======== Выбранный отрывок ========

Но откуда взялось длительно бытовавшее в литературе мнение о том, что мышление глухих сугубо конкретно, что им трудно формировать обобщающие понятия и абстрактные отношения? Это представление, как можно полагать, основывалось на двух источниках:
• а) наблюдениях над тем, как глухие овладевают словесной речью и какие трудности они при этом испытывают;
• б) неправильном взгляде на специфику жестового языка с точки зрения его функций: жестовый язык сравнивали с кодифицированным литературным языком, тогда как следовало бы его сравнивать прежде всего с системой разговорной речи (отсылаем читателя к обсуждению проблем разговорной речи на с. 126 и 207).
Жестовый язык глухих вовсе не кинетическая копия естественного языка. Это знаковая система со своими законами: у нее есть черты, свойственные любой коммуникативной системе, — своего рода "коммуникативные универсалии" и есть черты специфические. Интерпретируя ошибки глухих, забывают, что овладение обычной речью для глухого — задача несравненно более сложная, чем овладение неродным языком для слышащего. И если жестовый язык — символическая система, адекватно обслуживающая потребности социальной коммуникации в коллективах глухих индивидов, то более естественно искать различия не в возможностях передать, например, достаточно высокий уровень обобщения, а, скорее, в используемых для этой цели средствах.

======== Извлечённые данные ========

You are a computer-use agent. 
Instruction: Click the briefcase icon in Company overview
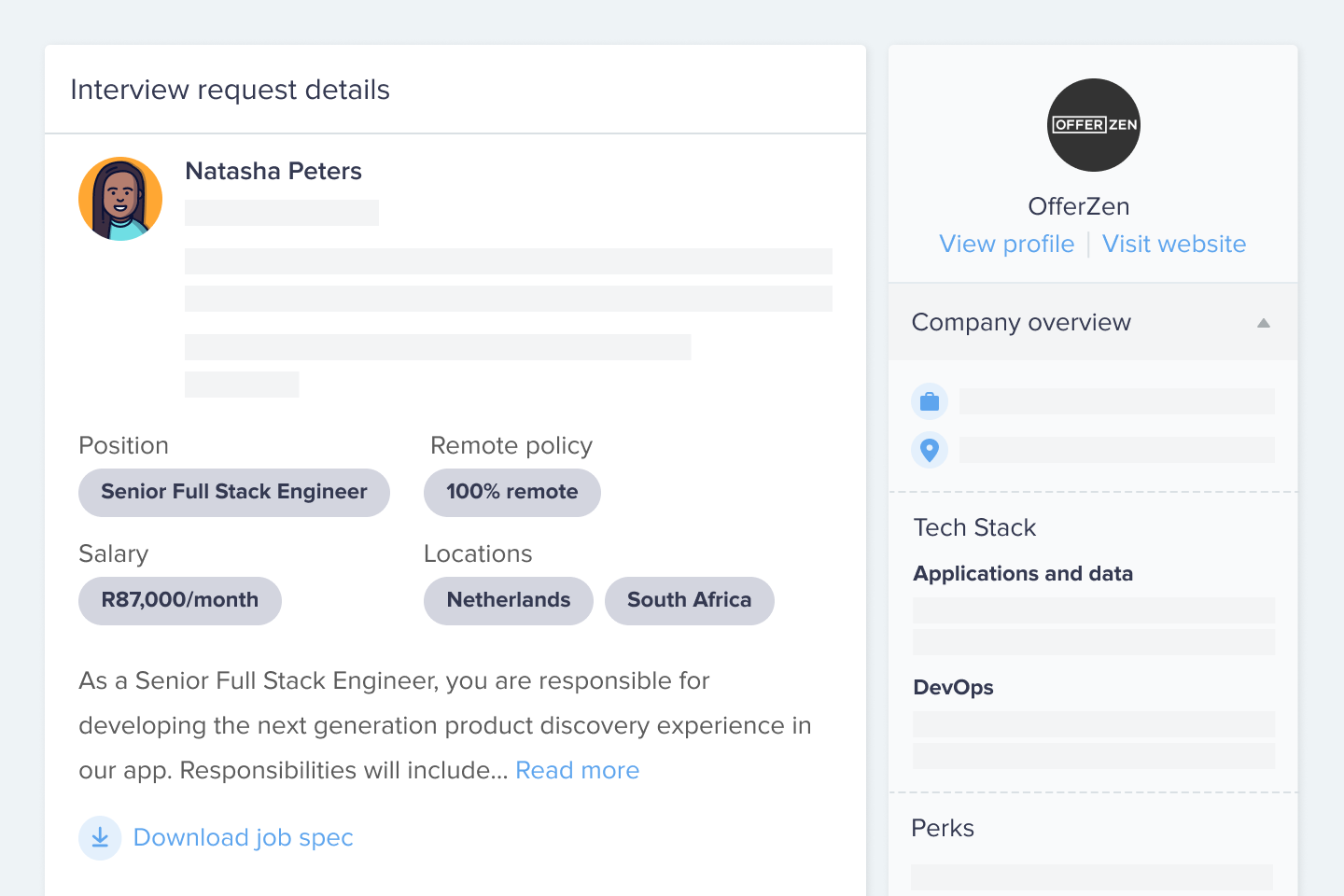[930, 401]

========
======== Извлечённые данные ========

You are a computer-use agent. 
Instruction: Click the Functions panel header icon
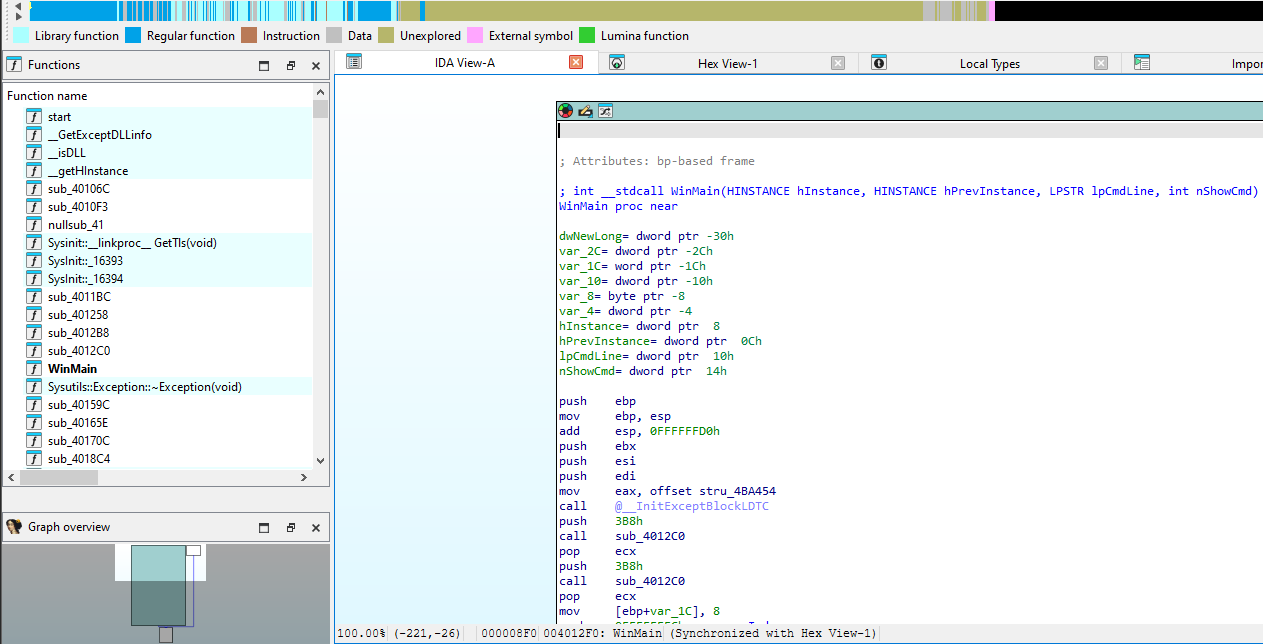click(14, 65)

========
======== Извлечённые данные ========

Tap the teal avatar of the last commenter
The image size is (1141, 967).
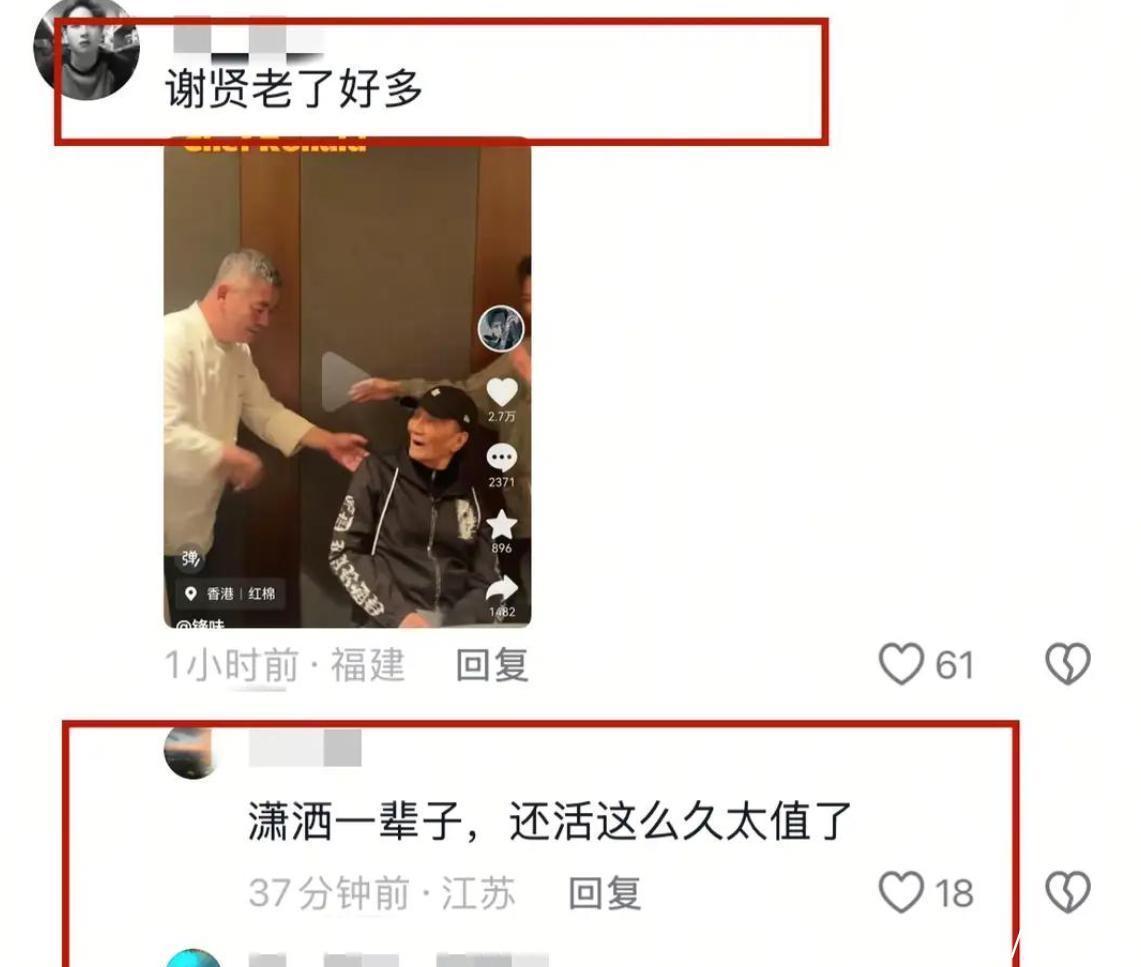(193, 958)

========

**Список задач**
[1] Определите, согласуются ли с отрывком о жестовом языке глухих утверждения: (а) жестовый язык глухих является кинетической копией естественного языка; (б) жестовый язык сравнивали с кодифицированным литературным языком; (в) овладеть обычной речью глухому проще, чем слышащему овладеть неродным языком. Для каждого ответьте «да» или «нет» и приведите дословно решающие слова отрывка.
[2] Измените в отрывке о жестовом языке глухих фрагмент, который открывается словами «Но откуда взялось» и завершается словами «126 и 207).»: приведите его заново, поставив «устной речи» вместо «разговорной речи».

**Ответы**
[1]
(а) Нет: «Жестовый язык глухих вовсе не кинетическая копия естественного языка».
(б) Да: «жестовый язык сравнивали с кодифицированным литературным языком».
(в) Нет: «овладение обычной речью для глухого — задача несравненно более сложная, чем овладение неродным языком для слышащего».

[2]
Но откуда взялось длительно бытовавшее в литературе мнение о том, что мышление глухих сугубо конкретно, что им трудно формировать обобщающие понятия и абстрактные отношения? Это представление, как можно полагать, основывалось на двух источниках:
• а) наблюдениях над тем, как глухие овладевают словесной речью и какие трудности они при этом испытывают;
• б) неправильном взгляде на специфику жестового языка с точки зрения его функций: жестовый язык сравнивали с кодифицированным литературным языком, тогда как следовало бы его сравнивать прежде всего с системой устной речи (отсылаем читателя к обсуждению проблем устной речи на с. 126 и 207).